▶ **WHAT THIS TASK INVOLVES**: Here are some entries. Print them exactly as they are.

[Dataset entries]
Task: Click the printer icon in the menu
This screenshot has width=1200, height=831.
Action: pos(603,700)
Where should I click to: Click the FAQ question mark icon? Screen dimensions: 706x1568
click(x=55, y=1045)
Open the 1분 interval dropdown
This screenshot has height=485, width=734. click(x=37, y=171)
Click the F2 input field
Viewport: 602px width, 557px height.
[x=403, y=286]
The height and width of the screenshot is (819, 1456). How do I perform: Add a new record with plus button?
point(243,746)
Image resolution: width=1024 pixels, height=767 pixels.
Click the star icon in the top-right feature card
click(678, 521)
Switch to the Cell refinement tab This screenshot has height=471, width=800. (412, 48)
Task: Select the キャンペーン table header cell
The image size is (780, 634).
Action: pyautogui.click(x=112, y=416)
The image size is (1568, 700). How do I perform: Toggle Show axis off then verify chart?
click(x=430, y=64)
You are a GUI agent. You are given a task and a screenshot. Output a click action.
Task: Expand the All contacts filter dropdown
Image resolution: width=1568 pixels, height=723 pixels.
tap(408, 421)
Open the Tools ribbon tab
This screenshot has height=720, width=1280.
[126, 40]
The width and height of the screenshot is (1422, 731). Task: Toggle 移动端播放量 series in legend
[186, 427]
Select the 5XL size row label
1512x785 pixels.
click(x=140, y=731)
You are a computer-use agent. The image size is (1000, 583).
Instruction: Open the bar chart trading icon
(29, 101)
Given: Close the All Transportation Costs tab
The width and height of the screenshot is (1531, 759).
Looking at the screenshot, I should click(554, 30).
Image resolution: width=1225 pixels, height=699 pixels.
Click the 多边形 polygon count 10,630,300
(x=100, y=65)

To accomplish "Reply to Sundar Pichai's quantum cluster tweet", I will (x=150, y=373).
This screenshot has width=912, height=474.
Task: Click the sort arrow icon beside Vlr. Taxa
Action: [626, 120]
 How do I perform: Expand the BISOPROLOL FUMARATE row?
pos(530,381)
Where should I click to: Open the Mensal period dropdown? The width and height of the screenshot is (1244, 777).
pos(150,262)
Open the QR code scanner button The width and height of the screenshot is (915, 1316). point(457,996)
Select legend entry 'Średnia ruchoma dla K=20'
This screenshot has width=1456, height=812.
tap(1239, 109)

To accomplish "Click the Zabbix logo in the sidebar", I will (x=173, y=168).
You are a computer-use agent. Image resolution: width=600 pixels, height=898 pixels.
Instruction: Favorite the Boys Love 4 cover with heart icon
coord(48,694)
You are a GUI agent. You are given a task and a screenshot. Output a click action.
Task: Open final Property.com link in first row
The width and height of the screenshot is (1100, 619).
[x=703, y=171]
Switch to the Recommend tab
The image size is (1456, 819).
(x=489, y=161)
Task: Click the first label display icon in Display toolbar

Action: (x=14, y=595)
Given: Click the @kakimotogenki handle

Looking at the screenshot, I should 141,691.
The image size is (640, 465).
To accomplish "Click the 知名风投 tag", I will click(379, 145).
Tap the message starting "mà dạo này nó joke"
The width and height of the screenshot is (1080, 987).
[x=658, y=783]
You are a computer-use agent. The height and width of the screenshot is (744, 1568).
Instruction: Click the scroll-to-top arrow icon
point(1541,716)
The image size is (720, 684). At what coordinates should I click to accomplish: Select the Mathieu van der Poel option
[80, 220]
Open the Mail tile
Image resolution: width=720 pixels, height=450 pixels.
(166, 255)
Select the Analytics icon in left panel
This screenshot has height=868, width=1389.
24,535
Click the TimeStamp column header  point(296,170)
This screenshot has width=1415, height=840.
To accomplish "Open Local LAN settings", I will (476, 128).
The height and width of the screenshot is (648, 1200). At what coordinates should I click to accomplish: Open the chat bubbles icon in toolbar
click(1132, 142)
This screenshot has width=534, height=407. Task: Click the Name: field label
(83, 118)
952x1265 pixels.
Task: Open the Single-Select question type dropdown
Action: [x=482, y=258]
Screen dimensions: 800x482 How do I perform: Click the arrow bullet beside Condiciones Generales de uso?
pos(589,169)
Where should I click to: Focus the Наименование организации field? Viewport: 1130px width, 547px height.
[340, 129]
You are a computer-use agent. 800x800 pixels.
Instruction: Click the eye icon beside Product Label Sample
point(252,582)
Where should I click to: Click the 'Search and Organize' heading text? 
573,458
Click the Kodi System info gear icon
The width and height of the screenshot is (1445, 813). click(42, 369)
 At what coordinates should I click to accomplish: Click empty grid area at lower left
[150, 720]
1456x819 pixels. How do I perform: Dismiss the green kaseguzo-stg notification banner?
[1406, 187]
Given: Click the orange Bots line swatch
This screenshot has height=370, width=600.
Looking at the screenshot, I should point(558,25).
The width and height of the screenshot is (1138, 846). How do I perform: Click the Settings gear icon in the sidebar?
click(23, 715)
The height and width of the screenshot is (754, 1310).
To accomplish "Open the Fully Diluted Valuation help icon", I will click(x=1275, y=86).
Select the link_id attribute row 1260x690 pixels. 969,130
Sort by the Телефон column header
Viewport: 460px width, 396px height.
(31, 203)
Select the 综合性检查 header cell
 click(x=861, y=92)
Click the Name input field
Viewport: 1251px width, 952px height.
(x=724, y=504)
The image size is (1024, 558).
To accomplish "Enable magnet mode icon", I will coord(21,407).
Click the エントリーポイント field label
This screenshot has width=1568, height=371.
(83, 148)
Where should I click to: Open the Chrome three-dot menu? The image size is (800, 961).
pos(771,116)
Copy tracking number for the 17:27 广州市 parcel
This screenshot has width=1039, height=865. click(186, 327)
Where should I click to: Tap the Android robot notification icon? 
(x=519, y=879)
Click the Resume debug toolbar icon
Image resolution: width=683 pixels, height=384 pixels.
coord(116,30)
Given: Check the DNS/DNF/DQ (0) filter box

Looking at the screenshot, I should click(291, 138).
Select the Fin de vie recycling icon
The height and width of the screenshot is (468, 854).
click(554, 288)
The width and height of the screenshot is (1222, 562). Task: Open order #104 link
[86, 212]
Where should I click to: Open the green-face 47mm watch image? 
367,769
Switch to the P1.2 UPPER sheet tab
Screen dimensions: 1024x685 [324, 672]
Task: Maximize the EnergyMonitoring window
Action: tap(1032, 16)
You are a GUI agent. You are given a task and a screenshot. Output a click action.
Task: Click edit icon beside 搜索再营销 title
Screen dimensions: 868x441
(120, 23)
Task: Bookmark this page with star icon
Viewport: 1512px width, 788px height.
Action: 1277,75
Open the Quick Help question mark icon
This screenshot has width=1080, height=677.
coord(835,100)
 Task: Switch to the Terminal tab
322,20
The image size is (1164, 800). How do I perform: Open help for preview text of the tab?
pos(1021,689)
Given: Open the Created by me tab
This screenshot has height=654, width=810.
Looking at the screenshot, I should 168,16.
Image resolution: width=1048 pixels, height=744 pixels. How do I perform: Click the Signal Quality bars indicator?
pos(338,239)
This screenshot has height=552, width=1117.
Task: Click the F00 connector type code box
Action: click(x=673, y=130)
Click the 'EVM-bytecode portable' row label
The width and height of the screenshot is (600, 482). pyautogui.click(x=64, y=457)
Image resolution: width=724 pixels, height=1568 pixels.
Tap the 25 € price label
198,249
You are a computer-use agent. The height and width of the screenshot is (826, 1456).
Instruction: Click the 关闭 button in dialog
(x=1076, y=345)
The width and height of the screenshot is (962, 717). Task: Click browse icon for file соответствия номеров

▶ **ANSWER FOR THIS EXERCISE**:
Task: Click the printer icon in the menu
This screenshot has width=1200, height=831.
Action: pos(603,700)
Where should I click to: Click the FAQ question mark icon? Screen dimensions: 706x1568
click(x=55, y=1045)
Open the 1분 interval dropdown
This screenshot has height=485, width=734. click(x=37, y=171)
Click the F2 input field
Viewport: 602px width, 557px height.
[x=403, y=286]
The height and width of the screenshot is (819, 1456). How do I perform: Add a new record with plus button?
point(243,746)
Image resolution: width=1024 pixels, height=767 pixels.
Click the star icon in the top-right feature card
click(678, 521)
Switch to the Cell refinement tab This screenshot has height=471, width=800. (412, 48)
Task: Select the キャンペーン table header cell
The image size is (780, 634).
Action: pyautogui.click(x=112, y=416)
The image size is (1568, 700). How do I perform: Toggle Show axis off then verify chart?
click(x=430, y=64)
You are a GUI agent. You are given a task and a screenshot. Output a click action.
Task: Expand the All contacts filter dropdown
Image resolution: width=1568 pixels, height=723 pixels.
tap(408, 421)
Open the Tools ribbon tab
This screenshot has height=720, width=1280.
[126, 40]
The width and height of the screenshot is (1422, 731). Task: Toggle 移动端播放量 series in legend
[186, 427]
Select the 5XL size row label
1512x785 pixels.
click(x=140, y=731)
You are a computer-use agent. The image size is (1000, 583).
Instruction: Open the bar chart trading icon
(29, 101)
Given: Close the All Transportation Costs tab
The width and height of the screenshot is (1531, 759).
Looking at the screenshot, I should click(554, 30).
Image resolution: width=1225 pixels, height=699 pixels.
Click the 多边形 polygon count 10,630,300
(x=100, y=65)

To accomplish "Reply to Sundar Pichai's quantum cluster tweet", I will (x=150, y=373).
This screenshot has width=912, height=474.
Task: Click the sort arrow icon beside Vlr. Taxa
Action: [626, 120]
 How do I perform: Expand the BISOPROLOL FUMARATE row?
pos(530,381)
Where should I click to: Open the Mensal period dropdown? The width and height of the screenshot is (1244, 777).
pos(150,262)
Open the QR code scanner button The width and height of the screenshot is (915, 1316). point(457,996)
Select legend entry 'Średnia ruchoma dla K=20'
This screenshot has width=1456, height=812.
tap(1239, 109)

To accomplish "Click the Zabbix logo in the sidebar", I will (x=173, y=168).
You are a computer-use agent. Image resolution: width=600 pixels, height=898 pixels.
Instruction: Favorite the Boys Love 4 cover with heart icon
coord(48,694)
You are a GUI agent. You are given a task and a screenshot. Output a click action.
Task: Open final Property.com link in first row
The width and height of the screenshot is (1100, 619).
[x=703, y=171]
Switch to the Recommend tab
The image size is (1456, 819).
(x=489, y=161)
Task: Click the first label display icon in Display toolbar

Action: (x=14, y=595)
Given: Click the @kakimotogenki handle

Looking at the screenshot, I should 141,691.
The image size is (640, 465).
To accomplish "Click the 知名风投 tag", I will click(379, 145).
Tap the message starting "mà dạo này nó joke"
The width and height of the screenshot is (1080, 987).
[x=658, y=783]
You are a computer-use agent. The height and width of the screenshot is (744, 1568).
Instruction: Click the scroll-to-top arrow icon
point(1541,716)
The image size is (720, 684). At what coordinates should I click to accomplish: Select the Mathieu van der Poel option
[80, 220]
Open the Mail tile
Image resolution: width=720 pixels, height=450 pixels.
(166, 255)
Select the Analytics icon in left panel
This screenshot has height=868, width=1389.
24,535
Click the TimeStamp column header  point(296,170)
This screenshot has width=1415, height=840.
To accomplish "Open Local LAN settings", I will (476, 128).
The height and width of the screenshot is (648, 1200). At what coordinates should I click to accomplish: Open the chat bubbles icon in toolbar
click(1132, 142)
This screenshot has width=534, height=407. Task: Click the Name: field label
(83, 118)
952x1265 pixels.
Task: Open the Single-Select question type dropdown
Action: [x=482, y=258]
Screen dimensions: 800x482 How do I perform: Click the arrow bullet beside Condiciones Generales de uso?
pos(589,169)
Where should I click to: Focus the Наименование организации field? Viewport: 1130px width, 547px height.
[340, 129]
You are a computer-use agent. 800x800 pixels.
Instruction: Click the eye icon beside Product Label Sample
point(252,582)
Where should I click to: Click the 'Search and Organize' heading text? 
573,458
Click the Kodi System info gear icon
The width and height of the screenshot is (1445, 813). click(42, 369)
 At what coordinates should I click to accomplish: Click empty grid area at lower left
[150, 720]
1456x819 pixels. How do I perform: Dismiss the green kaseguzo-stg notification banner?
[1406, 187]
Given: Click the orange Bots line swatch
This screenshot has height=370, width=600.
Looking at the screenshot, I should point(558,25).
The width and height of the screenshot is (1138, 846). How do I perform: Click the Settings gear icon in the sidebar?
click(23, 715)
The height and width of the screenshot is (754, 1310).
To accomplish "Open the Fully Diluted Valuation help icon", I will click(x=1275, y=86).
Select the link_id attribute row 1260x690 pixels. 969,130
Sort by the Телефон column header
Viewport: 460px width, 396px height.
(31, 203)
Select the 综合性检查 header cell
 click(x=861, y=92)
Click the Name input field
Viewport: 1251px width, 952px height.
(x=724, y=504)
The image size is (1024, 558).
To accomplish "Enable magnet mode icon", I will coord(21,407).
Click the エントリーポイント field label
This screenshot has width=1568, height=371.
(83, 148)
Where should I click to: Open the Chrome three-dot menu? The image size is (800, 961).
pos(771,116)
Copy tracking number for the 17:27 广州市 parcel
This screenshot has width=1039, height=865. click(186, 327)
Where should I click to: Tap the Android robot notification icon? 
(x=519, y=879)
Click the Resume debug toolbar icon
Image resolution: width=683 pixels, height=384 pixels.
coord(116,30)
Given: Check the DNS/DNF/DQ (0) filter box

Looking at the screenshot, I should click(291, 138).
Select the Fin de vie recycling icon
The height and width of the screenshot is (468, 854).
click(554, 288)
The width and height of the screenshot is (1222, 562). Task: Open order #104 link
[86, 212]
Where should I click to: Open the green-face 47mm watch image? 
367,769
Switch to the P1.2 UPPER sheet tab
Screen dimensions: 1024x685 [324, 672]
Task: Maximize the EnergyMonitoring window
Action: tap(1032, 16)
You are a GUI agent. You are given a task and a screenshot. Output a click action.
Task: Click edit icon beside 搜索再营销 title
Screen dimensions: 868x441
(120, 23)
Task: Bookmark this page with star icon
Viewport: 1512px width, 788px height.
Action: 1277,75
Open the Quick Help question mark icon
This screenshot has width=1080, height=677.
coord(835,100)
 Task: Switch to the Terminal tab
322,20
The image size is (1164, 800). How do I perform: Open help for preview text of the tab?
pos(1021,689)
Given: Open the Created by me tab
This screenshot has height=654, width=810.
Looking at the screenshot, I should 168,16.
Image resolution: width=1048 pixels, height=744 pixels. How do I perform: Click the Signal Quality bars indicator?
pos(338,239)
This screenshot has height=552, width=1117.
Task: Click the F00 connector type code box
Action: click(x=673, y=130)
Click the 'EVM-bytecode portable' row label
The width and height of the screenshot is (600, 482). pyautogui.click(x=64, y=457)
Image resolution: width=724 pixels, height=1568 pixels.
Tap the 25 € price label
198,249
You are a computer-use agent. The height and width of the screenshot is (826, 1456).
Instruction: Click the 关闭 button in dialog
(x=1076, y=345)
The width and height of the screenshot is (962, 717). Task: Click browse icon for file соответствия номеров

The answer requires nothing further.